Einmal Hoelle und zurueck / unser Flug mit Kenyan Airways

Wir hatten von Anfang an nicht so richtig Lust darauf, von Bangkok den Flug nach Suedafrika anzutreten. Irgendwie gab es keine so richtig guten Optionen und so spielten wir zwischendrin mit dem Gedanken, 5 Tage in Kenia als Zwischenstopp zu verbringen, aber irgendwie waren wir auch nicht so richtig gluecklich damit.

Letztendlich verkuerzten wir unseren Aufenthalt in Thailand, strichen Kenia und machten uns auf, den langen Flug nach Suedafrika in Einem hinter uns zu bringen.

Leider ging der Flug erst halb 1 Nachts in Bangkok los. Bis dahin habe ich schon diverse Leute boese angeguckt – zum Beispiel, als wir uns noch nicht an unser Gate setzen durften, sondern den mueden Zwerg eine lange Rampe wieder hochtragen mussten.

Aber bis dahin war noch alles okay – auch der grausame 8h Zwischenaufenthalt in Nairobi war nicht so schlimm wie gedacht. Der Zwerg hatte im Flugzeug ganz gut geschlafen und war entsprechend nicht so durch den Wind wie wir, sondern spielte friedlich und zufrieden ca. 4h in dem Playroom auf dem Airport, waehrend der Traummann und ich auf den Sofas doesten.

Dann ging der Flug endlich los. Dachten wir. Wir sassen schon im stickigen, heissen, Flieger, da kam die Durchsage, dass die AC nicht repariert werden koenne und wir auf einen anderen Flieger wechseln muessten.

Da wir nur 3,5h Aufenthalt in Joburg hatten und dort unser Gepaeck abholen und neu wieder einchecken mussten, wurden wir schon etwas nervoes und erkundigten uns an der Info von Kenyan Airways nach unseren Optionen.

Als gehoert wurde, dass wir dann mit einer anderen Airline weiterfliegen, war fuer sie der Fall erledigt und wir nur noch Menschen 2.Klasse.

Dass ein Verpassen des Anschlussfluges schliesslich ihre Schuld war und sie zumindest mal etwas Bemuehen haetten zeigen koennen, war schon zu viel verlangt.

Nach mehrmaligem Nachbohren, wurde dann genervt gesagt, dass sie am Flughafen jemanden informieren, der uns dort behilflich ist. Wir dachten noch naiverweise, dass uns dann Jemand fix durch den Zoll bringen wuerde.

Aber “Den Anschluss erreichen Sie eh!” wurde uns wieder und wieder versichert, egal wie stark sich die Verspaetung aufbaute. Auch noch, als die errechnete Umsteigezeit auf unter eine Stunde zusammenschrumpfte. Auch die erneute Bitte um Assistanz am Flughafen wurde nur mit “jaja, wir schreiben ne Mail”, abgewimmelt.

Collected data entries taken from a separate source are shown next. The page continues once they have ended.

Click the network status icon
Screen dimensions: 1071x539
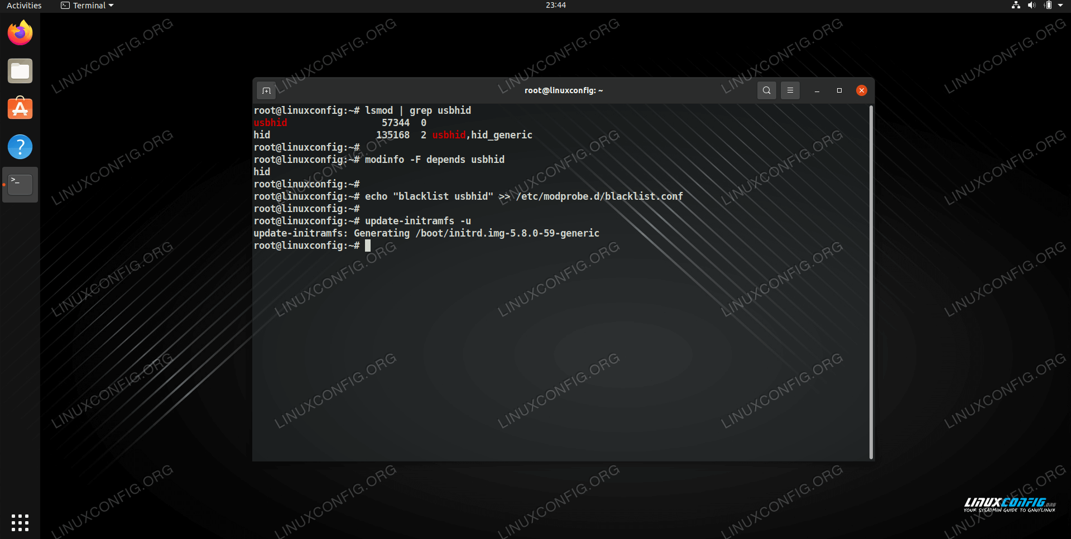pyautogui.click(x=1016, y=5)
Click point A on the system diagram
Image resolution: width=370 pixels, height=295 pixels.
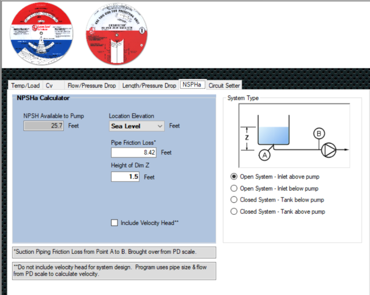point(265,155)
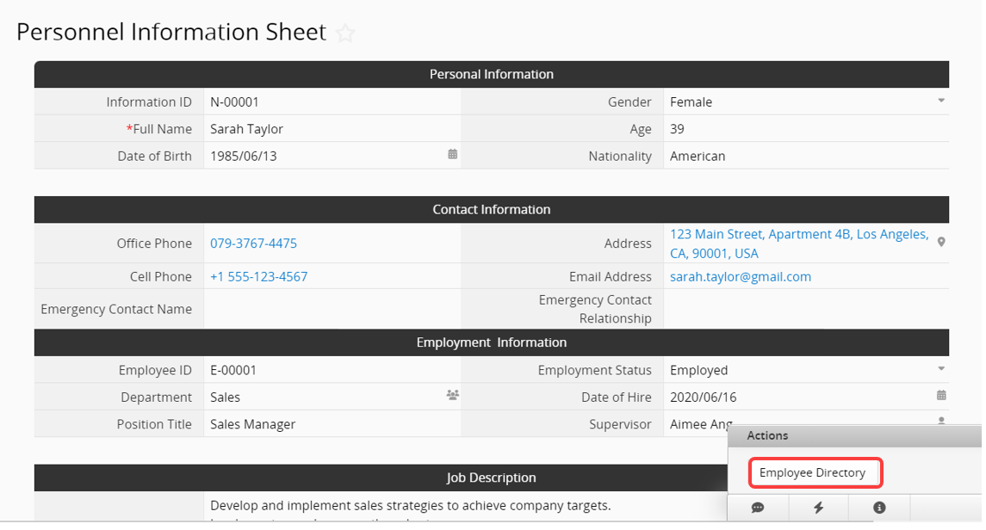Click the cell phone link +1 555-123-4567
This screenshot has height=530, width=986.
click(x=258, y=277)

Vom langem Warten am Gate und leichtem Fieber, hatte der Zwerg mittlerweile Durst, aber erst wiederholt echt genervtes Nachfragen fuehrte dazu, dass ihm widerwillig etwas Wasser geholt wurde.

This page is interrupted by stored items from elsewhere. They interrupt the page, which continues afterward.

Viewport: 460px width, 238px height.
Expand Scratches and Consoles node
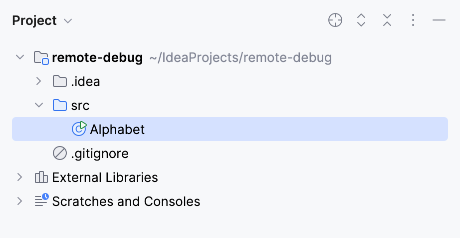20,202
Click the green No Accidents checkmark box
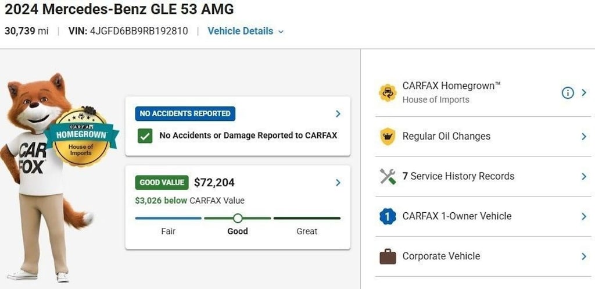 (x=145, y=135)
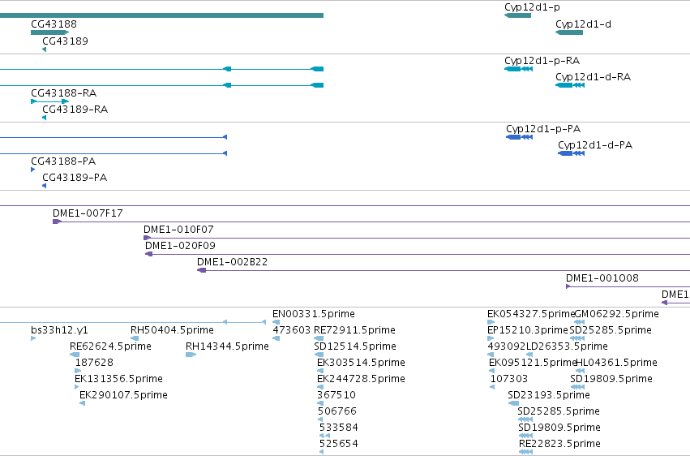
Task: Click the long teal gene bar
Action: 161,15
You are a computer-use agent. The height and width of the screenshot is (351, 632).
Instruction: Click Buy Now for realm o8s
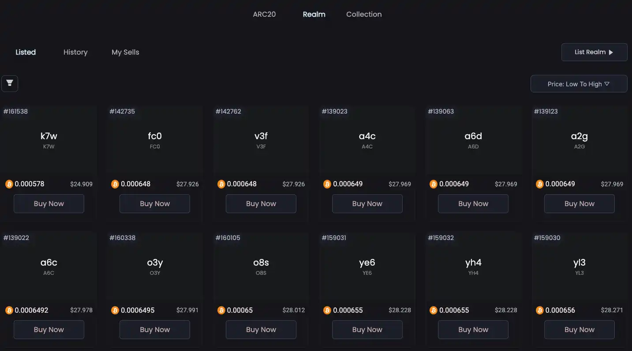(261, 329)
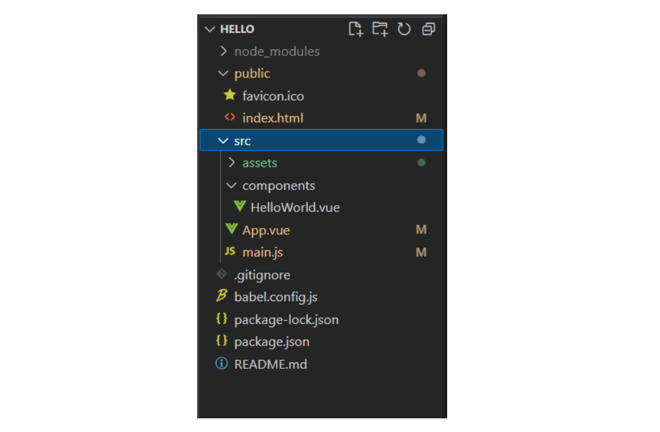Open App.vue file
The image size is (660, 432).
(x=266, y=230)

Ich muss wohl nicht sagen, dass in Joburg Niemand an der Flugzeugtuer war, um uns abzuholen? Viele andere Passagiere wurden mit Tafeln aufgerufen und schnell am Zoll vorbeigefuehrt, wir mussten erst einen Riesenaufstand machen, bis sich Jemand um uns kuemmerte.

Am Zoll wurde der Traummann dann von einer security Dame scharf angefahren. Er verstand sie beim ersten Mal nicht. Beim zweiten Mal verstand er, dass er seine Brille absetzen solle. Was aber kaum ging, weil er den halb schlafenden Zwerg und zwei Handgepaeckstuecke in der Hand hatte “Take your glasses off, NOW!”, schrie die Frau ihn dann an und holte schon Verstaerkung.

Keine Ahnung, was das sollte – ich hab noch nie erlebt, dass man bei der Passkontrolle seine Brille absetzen muss. In letzter Sekunde schaffte er es noch und dann verbrachten wir erst 10 Minuten vor dem Schalter, wo unsere Paesse auswendig gelernt wurden und dann weitere 15 Minuten am Gepaeckband — und uns wurde klar, dass wir den Flug nicht mehr erreichen wuerden, der in 15 Minuten abflog.

Die SAA schickte uns zu Kenyan Airlines und sagte, dass diese uns einen neuen Flug buchen muessten, da es ihre Schuld war, dass wir den anderen Flieger verpasst hatten.

Deren Office war aber schon geschlossen.  In einem anderen Office sass ein unmotivierte Mitarbeiter, der auf meine Nachfrage, ob gerade ein Mann mit einem Kind hier war, erstmal ewig nicht reagiert, was mich schon in Panik versetzte – der Traummann war naemlich mit dem Zwerg zum Office hochgesprintet und ich musste mit Gepaeck im Aufzug woanders lang.

Nach zweimal (!) Nachbohren von mir, fiel ihm ein, dass so Jemand dagewesen sei (keine drei Minuten her!!) und er den wieder nach unten geschickt habe.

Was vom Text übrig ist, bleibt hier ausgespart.